As shown in Figure 4, TSF1 has the bulk (97%) of its particle size distribution ranging between <2 and 30 µm (fine material), followed by Savuka 7. From the graph, it is evident that TSF6 and Doornfontein 2 have primarily coarse material, while TSF7, Savuka 5, Dormant AGA and Doornfontein 1 show a mix of both fine and coarse material. It is expected that TSF1 will show high contributions of PM10 while TSF6 will show the highest dust fallout and TSP emissions (see Figure 4 and Figure 5). TSF1 and Savuka 7 are the biggest health threats, owing to its high respirable fraction of particulate matter.
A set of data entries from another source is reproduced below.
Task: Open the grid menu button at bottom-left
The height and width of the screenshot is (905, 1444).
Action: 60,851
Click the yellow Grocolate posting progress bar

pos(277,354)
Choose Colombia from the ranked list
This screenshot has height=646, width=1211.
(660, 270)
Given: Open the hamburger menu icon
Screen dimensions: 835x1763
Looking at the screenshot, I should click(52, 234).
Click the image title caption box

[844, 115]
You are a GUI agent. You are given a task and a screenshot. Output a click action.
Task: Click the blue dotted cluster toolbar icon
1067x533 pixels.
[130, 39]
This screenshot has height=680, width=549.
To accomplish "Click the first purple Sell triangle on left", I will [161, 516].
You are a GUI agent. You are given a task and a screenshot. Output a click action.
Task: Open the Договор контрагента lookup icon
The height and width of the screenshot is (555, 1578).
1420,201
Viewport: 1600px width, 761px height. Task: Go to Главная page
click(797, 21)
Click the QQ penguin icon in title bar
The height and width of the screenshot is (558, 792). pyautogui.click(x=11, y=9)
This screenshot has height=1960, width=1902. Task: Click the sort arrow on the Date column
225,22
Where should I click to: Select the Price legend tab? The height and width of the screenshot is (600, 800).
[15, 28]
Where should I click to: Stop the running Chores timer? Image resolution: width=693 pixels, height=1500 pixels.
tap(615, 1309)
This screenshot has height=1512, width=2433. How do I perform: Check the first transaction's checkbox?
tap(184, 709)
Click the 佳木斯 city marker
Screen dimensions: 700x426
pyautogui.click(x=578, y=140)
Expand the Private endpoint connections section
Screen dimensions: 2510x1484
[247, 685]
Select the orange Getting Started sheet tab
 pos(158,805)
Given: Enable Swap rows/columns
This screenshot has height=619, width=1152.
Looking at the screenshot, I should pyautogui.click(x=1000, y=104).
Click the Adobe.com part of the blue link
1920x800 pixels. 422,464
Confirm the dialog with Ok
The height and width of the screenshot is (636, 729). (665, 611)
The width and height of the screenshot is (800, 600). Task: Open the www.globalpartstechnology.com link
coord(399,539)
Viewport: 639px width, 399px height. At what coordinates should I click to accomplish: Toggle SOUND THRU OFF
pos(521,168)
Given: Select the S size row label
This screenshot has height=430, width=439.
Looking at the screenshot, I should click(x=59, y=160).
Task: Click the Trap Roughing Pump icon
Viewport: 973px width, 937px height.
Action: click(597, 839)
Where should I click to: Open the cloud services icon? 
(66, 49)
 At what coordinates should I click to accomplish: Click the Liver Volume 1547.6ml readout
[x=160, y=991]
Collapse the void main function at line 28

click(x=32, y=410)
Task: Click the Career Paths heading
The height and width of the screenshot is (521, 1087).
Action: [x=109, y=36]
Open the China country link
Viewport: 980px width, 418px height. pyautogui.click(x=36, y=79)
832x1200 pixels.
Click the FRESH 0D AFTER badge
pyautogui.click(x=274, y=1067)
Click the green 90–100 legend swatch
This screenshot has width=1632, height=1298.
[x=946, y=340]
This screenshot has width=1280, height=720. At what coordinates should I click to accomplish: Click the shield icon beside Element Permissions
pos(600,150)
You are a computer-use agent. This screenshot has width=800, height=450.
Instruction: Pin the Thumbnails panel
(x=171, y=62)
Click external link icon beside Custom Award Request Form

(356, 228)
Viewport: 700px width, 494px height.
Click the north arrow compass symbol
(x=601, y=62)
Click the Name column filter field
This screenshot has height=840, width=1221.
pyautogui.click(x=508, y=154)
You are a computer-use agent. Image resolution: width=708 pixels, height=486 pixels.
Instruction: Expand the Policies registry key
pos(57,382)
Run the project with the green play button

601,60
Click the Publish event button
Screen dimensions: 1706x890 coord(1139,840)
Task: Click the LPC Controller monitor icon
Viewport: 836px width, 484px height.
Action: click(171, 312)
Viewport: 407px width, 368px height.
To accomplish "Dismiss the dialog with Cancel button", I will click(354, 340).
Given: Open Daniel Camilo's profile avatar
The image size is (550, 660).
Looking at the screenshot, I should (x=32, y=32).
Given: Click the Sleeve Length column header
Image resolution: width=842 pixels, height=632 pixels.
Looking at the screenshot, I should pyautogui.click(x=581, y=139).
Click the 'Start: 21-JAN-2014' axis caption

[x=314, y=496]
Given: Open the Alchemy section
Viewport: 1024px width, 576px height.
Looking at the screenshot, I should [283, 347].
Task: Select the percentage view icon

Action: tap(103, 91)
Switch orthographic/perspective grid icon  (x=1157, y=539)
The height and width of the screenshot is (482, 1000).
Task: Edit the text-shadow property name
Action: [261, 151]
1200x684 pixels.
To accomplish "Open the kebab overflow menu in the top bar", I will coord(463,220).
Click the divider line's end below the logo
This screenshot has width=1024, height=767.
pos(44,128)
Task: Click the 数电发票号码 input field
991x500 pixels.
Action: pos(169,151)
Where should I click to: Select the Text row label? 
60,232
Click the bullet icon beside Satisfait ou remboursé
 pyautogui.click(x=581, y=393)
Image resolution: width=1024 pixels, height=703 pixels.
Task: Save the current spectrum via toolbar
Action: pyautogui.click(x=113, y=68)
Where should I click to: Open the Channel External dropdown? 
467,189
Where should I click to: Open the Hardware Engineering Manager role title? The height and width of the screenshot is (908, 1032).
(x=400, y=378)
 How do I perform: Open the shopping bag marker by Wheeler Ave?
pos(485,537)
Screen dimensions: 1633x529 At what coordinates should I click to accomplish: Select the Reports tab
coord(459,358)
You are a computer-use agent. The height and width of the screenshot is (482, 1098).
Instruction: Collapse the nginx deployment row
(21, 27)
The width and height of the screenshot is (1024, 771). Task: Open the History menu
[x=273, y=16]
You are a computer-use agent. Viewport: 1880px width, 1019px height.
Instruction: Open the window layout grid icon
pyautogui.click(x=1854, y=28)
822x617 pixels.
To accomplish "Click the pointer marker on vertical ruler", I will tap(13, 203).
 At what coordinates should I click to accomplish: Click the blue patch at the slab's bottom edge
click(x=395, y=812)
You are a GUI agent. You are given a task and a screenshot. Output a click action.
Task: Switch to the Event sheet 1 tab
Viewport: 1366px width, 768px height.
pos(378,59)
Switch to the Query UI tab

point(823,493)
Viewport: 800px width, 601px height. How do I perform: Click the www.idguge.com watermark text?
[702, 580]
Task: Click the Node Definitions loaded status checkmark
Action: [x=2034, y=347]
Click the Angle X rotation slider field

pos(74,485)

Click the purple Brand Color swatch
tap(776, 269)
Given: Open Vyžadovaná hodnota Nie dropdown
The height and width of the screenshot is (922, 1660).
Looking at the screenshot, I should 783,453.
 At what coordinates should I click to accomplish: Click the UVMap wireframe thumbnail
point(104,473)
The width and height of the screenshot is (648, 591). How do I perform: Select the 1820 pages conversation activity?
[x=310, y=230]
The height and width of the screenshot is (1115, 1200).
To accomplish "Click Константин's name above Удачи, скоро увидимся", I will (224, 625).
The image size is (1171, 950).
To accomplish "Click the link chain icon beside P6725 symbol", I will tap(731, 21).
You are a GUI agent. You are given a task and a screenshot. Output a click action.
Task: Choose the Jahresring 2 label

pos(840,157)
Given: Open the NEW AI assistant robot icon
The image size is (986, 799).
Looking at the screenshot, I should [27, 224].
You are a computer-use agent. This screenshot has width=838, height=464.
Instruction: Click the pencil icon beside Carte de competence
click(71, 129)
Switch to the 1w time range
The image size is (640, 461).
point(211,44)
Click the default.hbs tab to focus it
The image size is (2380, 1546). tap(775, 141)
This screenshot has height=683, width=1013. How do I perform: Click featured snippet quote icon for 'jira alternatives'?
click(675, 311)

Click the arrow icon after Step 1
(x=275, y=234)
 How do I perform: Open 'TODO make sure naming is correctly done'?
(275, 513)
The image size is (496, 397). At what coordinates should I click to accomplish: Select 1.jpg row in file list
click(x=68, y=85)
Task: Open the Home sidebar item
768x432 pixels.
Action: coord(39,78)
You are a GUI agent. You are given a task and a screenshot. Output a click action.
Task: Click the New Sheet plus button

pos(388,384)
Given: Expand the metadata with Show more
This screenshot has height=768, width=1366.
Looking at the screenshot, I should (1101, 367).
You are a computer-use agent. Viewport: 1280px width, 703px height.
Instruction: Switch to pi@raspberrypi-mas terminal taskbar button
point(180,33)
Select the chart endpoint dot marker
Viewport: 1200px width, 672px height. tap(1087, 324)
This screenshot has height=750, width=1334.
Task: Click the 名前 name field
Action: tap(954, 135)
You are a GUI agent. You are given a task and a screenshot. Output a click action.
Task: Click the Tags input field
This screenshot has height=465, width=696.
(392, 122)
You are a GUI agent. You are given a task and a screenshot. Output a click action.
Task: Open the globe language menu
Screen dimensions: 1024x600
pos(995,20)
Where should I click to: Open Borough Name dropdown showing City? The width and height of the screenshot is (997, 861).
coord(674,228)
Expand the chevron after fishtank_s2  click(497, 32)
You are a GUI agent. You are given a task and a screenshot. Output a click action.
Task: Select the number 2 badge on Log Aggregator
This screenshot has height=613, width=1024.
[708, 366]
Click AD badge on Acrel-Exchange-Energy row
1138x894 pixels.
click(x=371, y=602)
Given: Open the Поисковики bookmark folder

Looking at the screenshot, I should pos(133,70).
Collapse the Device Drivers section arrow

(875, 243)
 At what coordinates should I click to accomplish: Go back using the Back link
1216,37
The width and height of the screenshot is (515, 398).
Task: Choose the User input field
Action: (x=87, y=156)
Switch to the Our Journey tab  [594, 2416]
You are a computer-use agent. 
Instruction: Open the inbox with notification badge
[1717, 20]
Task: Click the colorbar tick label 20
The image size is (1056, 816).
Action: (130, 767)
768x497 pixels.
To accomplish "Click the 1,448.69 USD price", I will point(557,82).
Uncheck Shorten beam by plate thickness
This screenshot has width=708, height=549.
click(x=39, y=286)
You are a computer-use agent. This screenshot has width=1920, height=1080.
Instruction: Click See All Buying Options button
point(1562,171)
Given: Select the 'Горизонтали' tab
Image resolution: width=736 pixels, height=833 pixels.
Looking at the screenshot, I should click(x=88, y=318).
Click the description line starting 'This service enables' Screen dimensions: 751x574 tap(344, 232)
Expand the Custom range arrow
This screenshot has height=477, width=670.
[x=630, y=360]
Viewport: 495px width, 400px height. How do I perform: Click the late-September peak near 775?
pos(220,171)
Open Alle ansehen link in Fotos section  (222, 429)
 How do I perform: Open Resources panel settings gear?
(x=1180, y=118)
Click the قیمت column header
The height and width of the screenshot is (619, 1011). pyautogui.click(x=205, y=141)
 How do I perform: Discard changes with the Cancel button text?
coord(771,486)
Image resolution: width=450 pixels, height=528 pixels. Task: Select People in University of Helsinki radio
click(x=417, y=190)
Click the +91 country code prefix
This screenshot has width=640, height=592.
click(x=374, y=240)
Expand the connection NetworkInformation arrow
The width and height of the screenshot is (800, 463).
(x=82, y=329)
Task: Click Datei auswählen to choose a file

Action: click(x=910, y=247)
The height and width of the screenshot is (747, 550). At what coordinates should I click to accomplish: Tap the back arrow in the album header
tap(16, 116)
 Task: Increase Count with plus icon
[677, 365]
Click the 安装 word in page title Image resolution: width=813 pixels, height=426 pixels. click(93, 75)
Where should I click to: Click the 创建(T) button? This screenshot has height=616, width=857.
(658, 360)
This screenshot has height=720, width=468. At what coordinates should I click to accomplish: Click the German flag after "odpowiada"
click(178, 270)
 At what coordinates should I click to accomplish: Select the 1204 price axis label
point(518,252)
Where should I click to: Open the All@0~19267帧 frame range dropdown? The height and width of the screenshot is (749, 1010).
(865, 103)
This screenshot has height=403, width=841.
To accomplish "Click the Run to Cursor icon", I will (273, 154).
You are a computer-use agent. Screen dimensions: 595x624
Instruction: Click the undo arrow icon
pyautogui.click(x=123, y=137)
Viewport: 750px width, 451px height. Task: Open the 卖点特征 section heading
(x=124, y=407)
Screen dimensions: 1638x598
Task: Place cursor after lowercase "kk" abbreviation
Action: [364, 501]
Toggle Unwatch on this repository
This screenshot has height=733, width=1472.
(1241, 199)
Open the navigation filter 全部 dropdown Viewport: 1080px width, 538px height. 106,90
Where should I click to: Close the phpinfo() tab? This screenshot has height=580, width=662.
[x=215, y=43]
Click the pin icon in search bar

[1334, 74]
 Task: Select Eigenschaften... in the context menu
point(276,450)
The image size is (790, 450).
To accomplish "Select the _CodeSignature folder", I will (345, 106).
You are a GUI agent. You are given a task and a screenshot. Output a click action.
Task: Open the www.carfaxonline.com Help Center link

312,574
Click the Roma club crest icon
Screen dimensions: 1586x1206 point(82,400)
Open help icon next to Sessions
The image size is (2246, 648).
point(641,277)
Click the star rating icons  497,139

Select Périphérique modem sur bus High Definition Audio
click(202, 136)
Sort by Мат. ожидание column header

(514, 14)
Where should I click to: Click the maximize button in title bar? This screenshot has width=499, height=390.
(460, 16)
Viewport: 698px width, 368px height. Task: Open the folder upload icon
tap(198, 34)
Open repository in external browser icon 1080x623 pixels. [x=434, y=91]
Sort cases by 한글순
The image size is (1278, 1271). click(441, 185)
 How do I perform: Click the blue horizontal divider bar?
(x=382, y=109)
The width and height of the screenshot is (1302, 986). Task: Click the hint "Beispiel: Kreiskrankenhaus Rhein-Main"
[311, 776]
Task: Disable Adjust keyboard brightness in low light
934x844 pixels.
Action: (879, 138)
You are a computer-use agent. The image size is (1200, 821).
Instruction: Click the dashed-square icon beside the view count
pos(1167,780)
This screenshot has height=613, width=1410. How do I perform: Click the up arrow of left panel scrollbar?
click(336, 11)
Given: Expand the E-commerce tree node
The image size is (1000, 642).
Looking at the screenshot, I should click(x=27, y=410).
These two TSFs surround the gold mine village, although TSF1 is located 800 m away from the first line of houses in the gold mine village.
Tegen and Fung [30] state that global dust emissions consist of 13% of particle size ranging from 0.5–1 µm, while 65% in the range of 1–35 µm and 22% in the range of 35–50 µm. In this study, approximately 60% of the particle size is in the inhalable and respirable dust fraction range. From the size analysis, it is clear that the community in the gold mine village is affected by PM10 and dust fall owing to its location close to TSF1 and TSF6. Fine particulate matter is known to induce subtle health effects, mostly respiratory diseases and physiological potency [31,32,33].
It appears that TSF1 underwent hyperfine milling of ore during reprocessing and this resulted in fine material. TSF6 has chiefly coarse particle sizes; this storage facility has not been reprocessed to date. For the community close to the gold mine, TSF6 contributes nuisance dust (inhalable dust) covering a distance of 60–2000 m (see Appendix B Figure A3) which triggers community complaints, while TSF1 consists mainly of the respirable dust fractions. According to Ojelede et al. [13], inhalable particulate matter is available on normal and windy days near TSFs.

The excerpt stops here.